Before the jump Aikins said, “If I wasn’t nervous, I would be stupid.” Most stunts take some smarts—careful calculation, engineering, preparation, and practice.

The first time someone asked Aikins to jump from 25,000 feet without a chute, he declined. “I thought it was a bad idea,” he confesses. But he couldn’t stop thinking about it. He felt challenged to figure out how to make the stunt safe—well, as safe as possible.

To reduce risk, stunt performers like Aikins plan ahead. They often use wires, ropes, harnesses, and safety nets. They study weather and landscape. They read about the successes and failures of similar tricks. They train physically and mentally.

Aikins had a team of planners. They created a giant net specifically for this jump. Jumpers with parachutes flew with him. Beeps in Aikins’ helmet told him how far he was from the net. In the end Aikins plopped down safely.

Even with the best planning, stunts are dangerous and physically trying. There is often unforeseen strain and injury to the body.

In each of the following famous stunts, careful planning—or lack of it—made the stunt succeed or fail. Here are some of the wildest stunts ever. DO NOT TRY THESE AT HOME.

—Evel Knievel’s Snake River Canyon Jump: After years of jumping motorcycles over buses, trucks, and fountains—and breaking bones in the process—Knievel tried to ride a rocket-powered cycle across a nearly mile-wide chasm in Utah in 1974. High winds and a jumpsuit malfunction foiled the attempt. Thankfully, his escape chute deployed prematurely, and he survived.

—Felix Baumgartner’s Stratosphere Jump: Baumgartner is the first skydiver to break the speed of sound. He jumped from a small capsule 24 miles above Earth in 2012. He landed safely on the ground in New Mexico nine minutes later. (BTW, Aikins helped train Baumgartner.)

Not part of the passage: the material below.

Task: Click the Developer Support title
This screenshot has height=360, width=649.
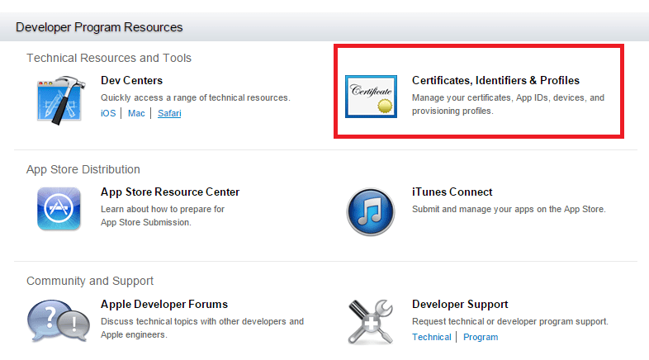Action: tap(460, 305)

—The Trade Towers Walk: Philippe Petit planned his high-wire walk between New York City’s World Trade Center Towers for six years. He built a replica of the towers, took aerial photographs, and studied the engineering of the buildings and structure of steel cable. In 1974, Pettit successfully danced, strutted, and clowned around for 45 minutes, 110 stories above the street.

—The Flying Wallendas: The patriarch of the famous German high-wire-walking family plunged to his death in 1978, while attempting to cross a wire strung between hotel towers in Puerto Rico. A wind gust knocked him off the wire. In 2012, his great-grandson, Nik Wallenda, became the first person to tight-rope walk across Niagara Falls. A year later he tight-roped across a gorge near the Grand Canyon.

—Mad Mike Hughes’ Steam-Powered Rocket Jump: Using a rocket powered by the same technology as Knievel’s Snake River motorcycle, Hughes soared 1,374 feet across the Arizona desert in January 2014, staggering out of the contraption after landing.

Every day involves some risk. Insurance companies estimate there are 10 million auto accidents every year. You will probably experience three or four in your life. But risk-taking can become foolishness. That’s true for daredevils with multi-million dollar contracts. It’s also true of kids with skateboards. So the next time you hear the words, “I dare you,” you might just walk away . . . and be thankful you can.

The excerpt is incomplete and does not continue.